Mitigations for CopyFail linux local privilege escalation vulnerability

[fln]

A new local privilege escalation vulnerability named CopyFail CVE-2026-31431 was recently disclosed. It affects almost all of the systems and allows local user to get root access on the system. The Linux distribution maintainers are busy with releasing hot-fixes.

We are sharing an immediate mitigation for server administrators until we receive a fix from upstream.

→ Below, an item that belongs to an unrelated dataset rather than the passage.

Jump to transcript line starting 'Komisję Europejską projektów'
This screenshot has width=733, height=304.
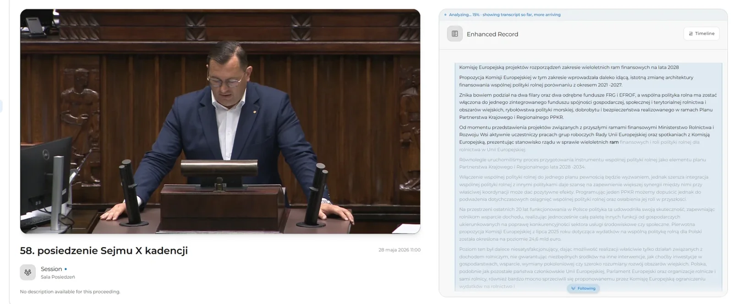[569, 67]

For Debian, Ubuntu (and other Debian) based systems, the exploitable code is in a separate kernel module. So it is enough to just blacklist this module and unload it if it is already loaded. Commands:

echo "install algif_aead /bin/false" > /etc/modprobe.d/disable-algif.conf
rmmod algif_aead 2>/dev/null

For RHEL based systems, the explotable code is built-in. It can be disabled with extra kernel boot parameter and requires a server restart. Commands:

echo 'GRUB_CMDLINE_LINUX_DEFAULT="${GRUB_CMDLINE_LINUX_DEFAULT} initcall_blacklist=algif_aead_init"' >> /etc/default/grub
grub2-mkconfig -o /etc/grub2.cfg
grubby --args initcall_blacklist=algif_aead_init --update-kernel=ALL --no-etc-grub-update
reboot

Note: the double approach first changing /etc/default/grub and then directly with grubby is to make sure same set of commands works on all RHEL systems and the change is persistent. The grubby command alone is enough to update the kernel arguments but they would be lost on the next kernel update.

 

[ccto]

F.Y.I. - After reboot, we may issue "cat /proc/cmdline" to double-verify.

 

[fln]

Note, the instructions for RHEL is updated, the call to grubby is extended with --no-etc-grub-update to avoid touching the /etc/default/grub file. Without this argument it can replace other custom kernel parameters that was added there before applying the mitigation commands.